Background There has been no prospective previously applied clinical prognostic score in pediatric Hodgkin lymphoma (HL). The CHIPS (Childhood Hodgkin International Prognostic Score), a predictive model for Event Free Survival (EFS), was developed in training and validation cohorts of patients with intermediate risk HL treated with 4 cycles of chemotherapy plus radiation therapy on AHOD0031 (NCT00025259).¹

Prospective validation of CHIPS for prediction of EFS in high-risk HL was a pre-specified secondary aim of AHOD1331, a trial comparing the efficacy of Brentuximab (Bv) with doxorubicin, vincristine, etoposide, prednisone, and cyclophosphamide (Bv-AVE-PC) to the standard pediatric dose intensive regimen ABVE-PC, inclusive of bleomycin with response adapted radiation therapy. For this analysis, our primary goal was to assess the validity of CHIPS in the whole population of patients with high-risk disease.
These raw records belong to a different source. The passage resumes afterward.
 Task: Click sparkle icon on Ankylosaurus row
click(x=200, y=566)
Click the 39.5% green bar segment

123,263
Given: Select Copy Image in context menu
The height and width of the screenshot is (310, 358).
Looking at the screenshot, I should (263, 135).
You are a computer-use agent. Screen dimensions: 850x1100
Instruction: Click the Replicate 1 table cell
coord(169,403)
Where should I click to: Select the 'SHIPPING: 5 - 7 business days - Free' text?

Methods AHOD1331 was a multicenter randomized, open-label phase 3 study that enrolled patients 2-21 years with previously untreated HL, stages IIB + bulk, IIIB, IVA, IVB (NCT02166463). Score components of CHIPS (Stage 4 disease, large mediastinal mass, albumin (<3.5), fever) were collected prospectively. Scores range from 0-4 determined by assigning 1 point for each component. CHIPs was evaluated as a predictor of EFS and of early response by PET after 2 cycles of therapy (iPET).

Events for EFS included disease relapse/progression, second malignancy, and death due to any cause. Time-to-event was computed from study enrollment; patients without failures were censored at date of last contact. Multivariable Cox Regression was used to examine the predictive value of CHIPS.
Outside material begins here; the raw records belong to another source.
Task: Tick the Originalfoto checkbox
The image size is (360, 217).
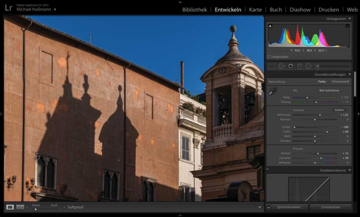Action: [x=270, y=56]
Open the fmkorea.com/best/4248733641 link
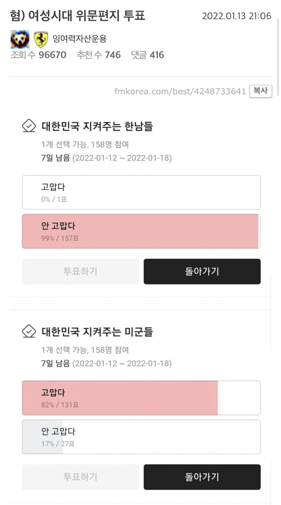Viewport: 281px width, 505px height. [x=180, y=92]
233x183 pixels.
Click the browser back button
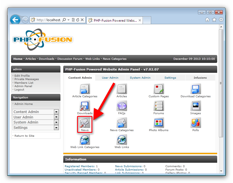[15, 20]
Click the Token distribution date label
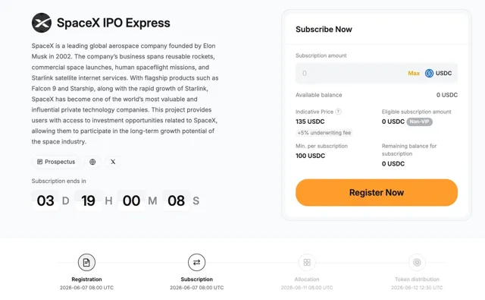 417,288
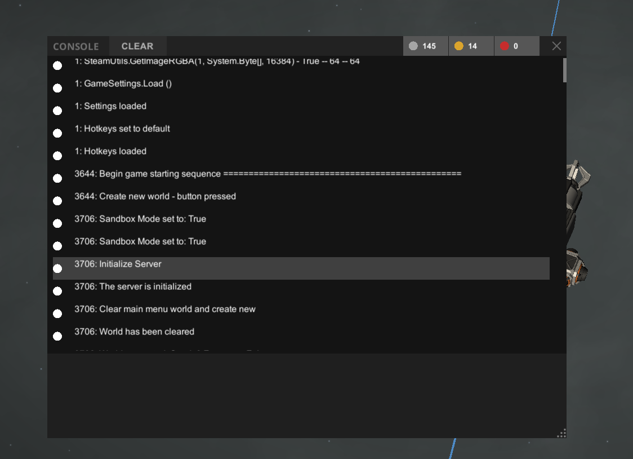Click white icon beside "Settings loaded" entry
This screenshot has width=633, height=459.
pyautogui.click(x=57, y=111)
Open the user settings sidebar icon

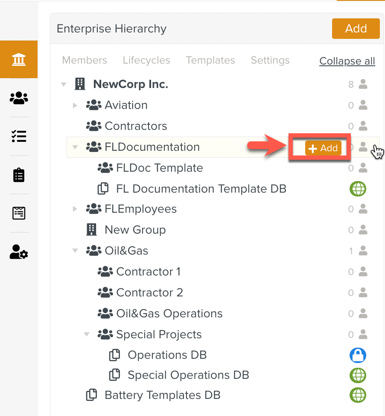click(19, 252)
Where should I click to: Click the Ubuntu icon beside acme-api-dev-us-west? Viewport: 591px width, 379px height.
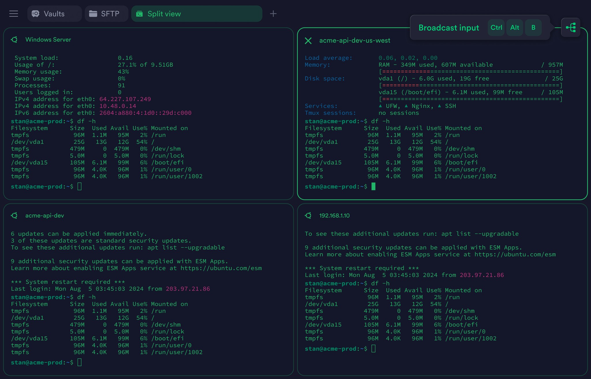(308, 41)
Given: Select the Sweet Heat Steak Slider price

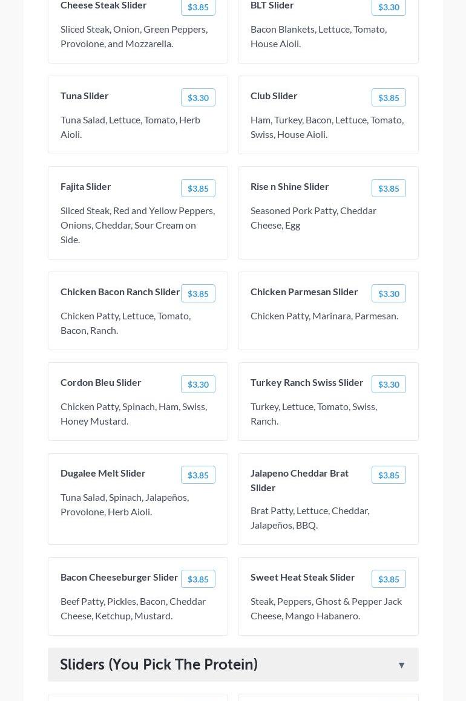Looking at the screenshot, I should tap(389, 579).
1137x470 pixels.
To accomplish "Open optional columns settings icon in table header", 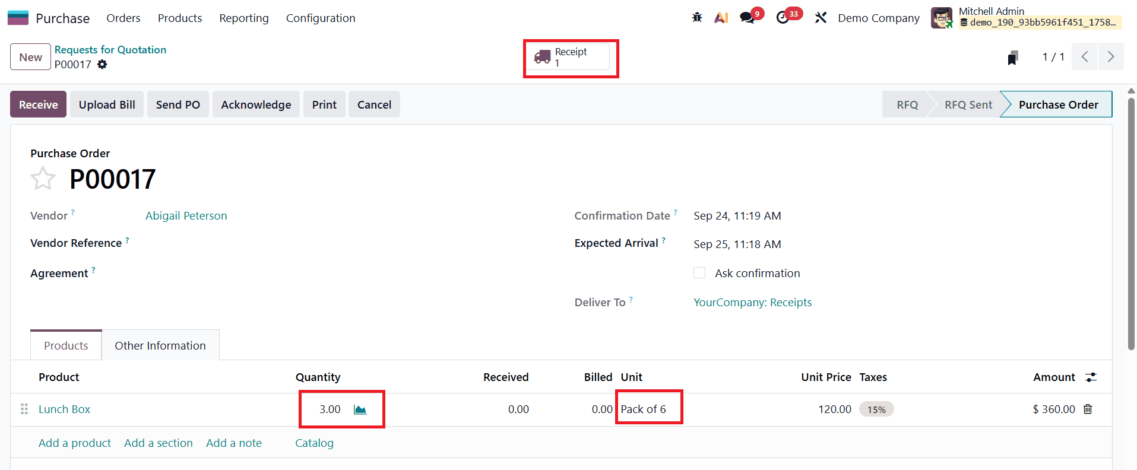I will click(x=1091, y=377).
Results The distribution of CHIPS among 587 high risk patients eligible for AHOD1331 did not differ by study treatment arm (p=0.2405). 3-yr EFS differed overall by CHIPS score in this high-risk cohort (Figure 1, p=0.0135). The trend for CHIPS predictive potential was similar by treatment arm, and the comparison EFS for CHIPS 0,1 vs CHIPS 2,3,4 was statistically significant for each treatment arm (Bv-AVE-PC, p= 0.0333; ABVE-PC p= 0.0402). In multivariate model including treatment arm, CHIPS was an independent predictor of EFS (p=0.0203). CHIPS was also predictive of interim response (iPET, p=0.0173) at interim PET.
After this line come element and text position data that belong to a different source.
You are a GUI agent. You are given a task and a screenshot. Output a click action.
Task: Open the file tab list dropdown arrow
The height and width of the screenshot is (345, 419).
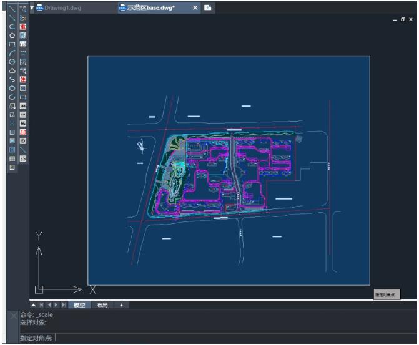pos(32,8)
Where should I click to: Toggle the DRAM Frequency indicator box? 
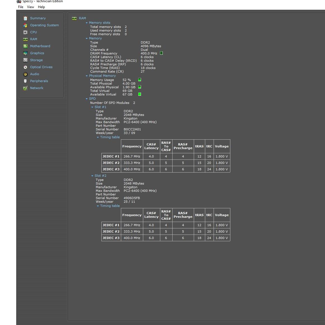click(x=161, y=53)
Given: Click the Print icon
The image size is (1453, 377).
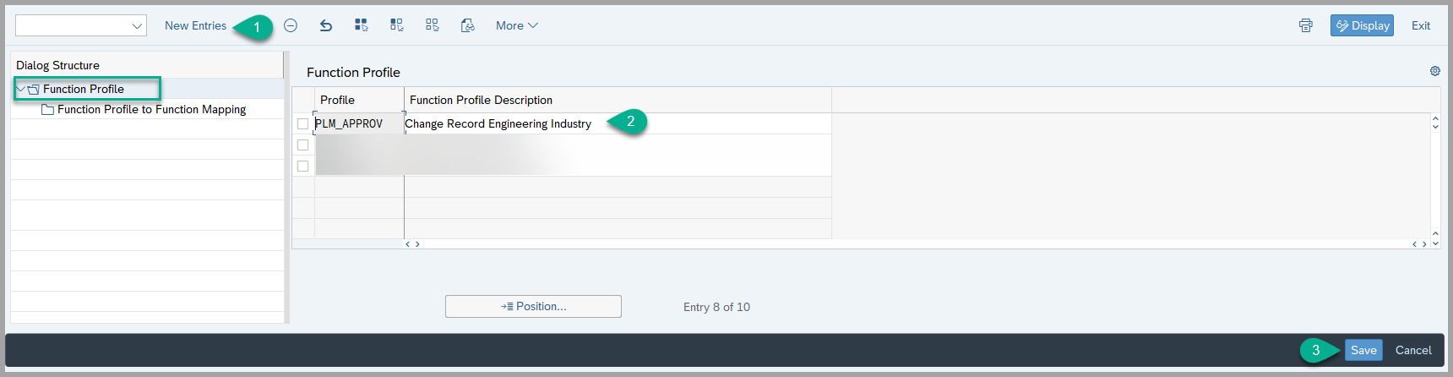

Conclusion CHIPS is a baseline clinical score that is predictive of interim response and EFS among pediatric high-risk HL patient and was shown to be agnostic to treatment arm in this study. Based on clinical factors known at the time of diagnosis, CHIPS may aid in the allocation of patients to risk-based treatment algorithms.

1Schwartz CL, et. al, Pediatr Blood Cancer. 2017 Apr;64(4).

Figure 1: EFS by CHIPS

No relevant conflicts of interest to declare.